What beetroot is
Beetroot is a deep red root vegetable, and as a supplement it usually appears as juice, powder, or concentrated shots. Its active ingredient is not a vitamin or a herb. It is dietary nitrate, a simple compound that beetroot happens to be especially rich in.
How beetroot works
Your body converts dietary nitrate into nitric oxide, a molecule that signals blood vessels to relax and widen. Wider vessels mean blood, and the oxygen it carries, can move more easily. That single mechanism explains both of beetroot's main effects, on blood pressure and on exercise.
What the human research shows
For blood pressure, reviews of trials find small but real reductions, with the clearest effect after at least a couple of weeks of daily use and at higher juice doses. The change is modest, useful as one part of a wider routine rather than a stand-in for medication.
For exercise, the nitric oxide effect can improve how efficiently muscles use oxygen, which shows up as slightly longer time to exhaustion and better endurance in some studies. Responses vary, and trained athletes often see smaller effects than casual exercisers. We grade the evidence as moderate, with a clear mechanism and consistent, if small, benefits.
What we still do not know
- Why some people respond strongly to nitrate and others barely at all.
- The best dose and timing for different goals.

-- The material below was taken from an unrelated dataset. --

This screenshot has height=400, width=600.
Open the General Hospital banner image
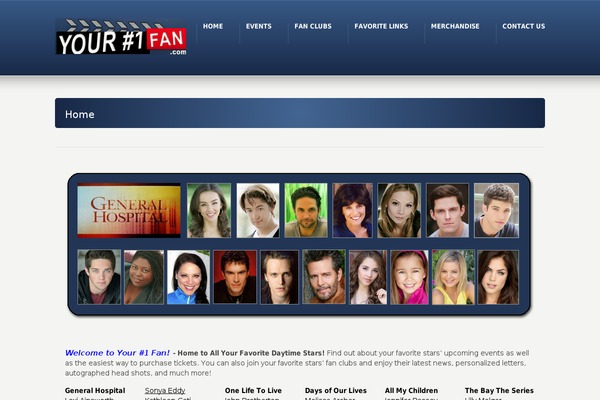129,210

- How much the benefit fades in well-trained athletes.
How people take beetroot
For exercise, a concentrated shot or 140 mL of juice 2 to 3 hours before activity is common. For blood pressure, steady daily use over weeks matters more than any single dose. The pink colour it can give urine is harmless. If you already take blood pressure medicine, check with your healthcare provider before adding it regularly.